Problem to solve: Substitute "screen assistant" for every occurrence of "GUI agent" across all the records below, and reproduce the records with nothing else changed.

Excerpted data:
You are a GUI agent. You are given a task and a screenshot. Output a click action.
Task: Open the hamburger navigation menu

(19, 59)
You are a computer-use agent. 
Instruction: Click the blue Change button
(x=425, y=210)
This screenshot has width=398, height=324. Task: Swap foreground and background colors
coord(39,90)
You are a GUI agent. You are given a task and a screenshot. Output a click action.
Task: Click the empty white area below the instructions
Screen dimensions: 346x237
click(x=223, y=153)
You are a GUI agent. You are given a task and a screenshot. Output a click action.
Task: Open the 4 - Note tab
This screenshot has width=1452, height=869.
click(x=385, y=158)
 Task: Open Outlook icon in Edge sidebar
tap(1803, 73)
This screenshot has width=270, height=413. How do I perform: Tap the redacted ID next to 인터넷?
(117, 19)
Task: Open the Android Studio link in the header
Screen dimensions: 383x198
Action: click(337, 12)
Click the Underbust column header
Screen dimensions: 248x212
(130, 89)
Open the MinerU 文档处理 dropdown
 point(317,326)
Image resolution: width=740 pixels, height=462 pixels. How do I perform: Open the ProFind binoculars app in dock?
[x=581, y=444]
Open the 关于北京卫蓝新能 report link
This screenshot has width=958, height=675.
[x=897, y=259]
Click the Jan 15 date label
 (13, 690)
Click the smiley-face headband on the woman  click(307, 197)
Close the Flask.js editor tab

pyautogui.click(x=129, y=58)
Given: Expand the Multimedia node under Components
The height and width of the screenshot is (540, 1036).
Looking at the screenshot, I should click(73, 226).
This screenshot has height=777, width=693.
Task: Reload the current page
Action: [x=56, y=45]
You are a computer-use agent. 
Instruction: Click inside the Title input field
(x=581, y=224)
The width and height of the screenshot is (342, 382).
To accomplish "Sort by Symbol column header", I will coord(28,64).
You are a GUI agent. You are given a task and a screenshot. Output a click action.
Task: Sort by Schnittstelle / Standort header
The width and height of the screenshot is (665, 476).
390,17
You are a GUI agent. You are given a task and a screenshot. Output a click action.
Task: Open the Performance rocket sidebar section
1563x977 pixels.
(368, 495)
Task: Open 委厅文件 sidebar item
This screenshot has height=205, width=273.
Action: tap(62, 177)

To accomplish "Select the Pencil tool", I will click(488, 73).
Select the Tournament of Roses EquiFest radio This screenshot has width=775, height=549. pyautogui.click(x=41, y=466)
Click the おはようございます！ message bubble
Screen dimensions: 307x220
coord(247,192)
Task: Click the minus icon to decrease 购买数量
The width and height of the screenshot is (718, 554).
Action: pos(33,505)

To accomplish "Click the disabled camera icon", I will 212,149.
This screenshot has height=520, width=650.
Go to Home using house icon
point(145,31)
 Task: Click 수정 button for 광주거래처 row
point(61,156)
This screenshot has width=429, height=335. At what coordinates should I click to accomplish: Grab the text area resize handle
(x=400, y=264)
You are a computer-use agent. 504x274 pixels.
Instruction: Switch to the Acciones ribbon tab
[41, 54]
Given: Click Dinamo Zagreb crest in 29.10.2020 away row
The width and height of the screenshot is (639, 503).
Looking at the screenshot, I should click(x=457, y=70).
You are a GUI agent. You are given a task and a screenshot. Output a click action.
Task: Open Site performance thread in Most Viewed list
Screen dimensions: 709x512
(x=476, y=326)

Completed exercise:
You are a screen assistant. You are given a task and a screenshot. Output a click action.
Task: Open the hamburger navigation menu

(19, 59)
You are a computer-use agent. 
Instruction: Click the blue Change button
(x=425, y=210)
This screenshot has width=398, height=324. Task: Swap foreground and background colors
coord(39,90)
You are a screen assistant. You are given a task and a screenshot. Output a click action.
Task: Click the empty white area below the instructions
Screen dimensions: 346x237
click(x=223, y=153)
You are a screen assistant. You are given a task and a screenshot. Output a click action.
Task: Open the 4 - Note tab
This screenshot has width=1452, height=869.
click(x=385, y=158)
 Task: Open Outlook icon in Edge sidebar
tap(1803, 73)
This screenshot has width=270, height=413. How do I perform: Tap the redacted ID next to 인터넷?
(117, 19)
Task: Open the Android Studio link in the header
Screen dimensions: 383x198
Action: click(337, 12)
Click the Underbust column header
Screen dimensions: 248x212
(130, 89)
Open the MinerU 文档处理 dropdown
 point(317,326)
Image resolution: width=740 pixels, height=462 pixels. How do I perform: Open the ProFind binoculars app in dock?
[x=581, y=444]
Open the 关于北京卫蓝新能 report link
This screenshot has width=958, height=675.
[x=897, y=259]
Click the Jan 15 date label
 (13, 690)
Click the smiley-face headband on the woman  click(307, 197)
Close the Flask.js editor tab

pyautogui.click(x=129, y=58)
Given: Expand the Multimedia node under Components
The height and width of the screenshot is (540, 1036).
Looking at the screenshot, I should click(73, 226).
This screenshot has height=777, width=693.
Task: Reload the current page
Action: [x=56, y=45]
You are a computer-use agent. 
Instruction: Click inside the Title input field
(x=581, y=224)
The width and height of the screenshot is (342, 382).
To accomplish "Sort by Symbol column header", I will coord(28,64).
You are a screen assistant. You are given a task and a screenshot. Output a click action.
Task: Sort by Schnittstelle / Standort header
The width and height of the screenshot is (665, 476).
390,17
You are a screen assistant. You are given a task and a screenshot. Output a click action.
Task: Open the Performance rocket sidebar section
1563x977 pixels.
(368, 495)
Task: Open 委厅文件 sidebar item
This screenshot has height=205, width=273.
Action: tap(62, 177)

To accomplish "Select the Pencil tool", I will click(488, 73).
Select the Tournament of Roses EquiFest radio This screenshot has width=775, height=549. pyautogui.click(x=41, y=466)
Click the おはようございます！ message bubble
Screen dimensions: 307x220
coord(247,192)
Task: Click the minus icon to decrease 购买数量
The width and height of the screenshot is (718, 554).
Action: pos(33,505)

To accomplish "Click the disabled camera icon", I will 212,149.
This screenshot has height=520, width=650.
Go to Home using house icon
point(145,31)
 Task: Click 수정 button for 광주거래처 row
point(61,156)
This screenshot has width=429, height=335. At what coordinates should I click to accomplish: Grab the text area resize handle
(x=400, y=264)
You are a computer-use agent. 504x274 pixels.
Instruction: Switch to the Acciones ribbon tab
[41, 54]
Given: Click Dinamo Zagreb crest in 29.10.2020 away row
The width and height of the screenshot is (639, 503).
Looking at the screenshot, I should click(x=457, y=70).
You are a screen assistant. You are given a task and a screenshot. Output a click action.
Task: Open Site performance thread in Most Viewed list
Screen dimensions: 709x512
(x=476, y=326)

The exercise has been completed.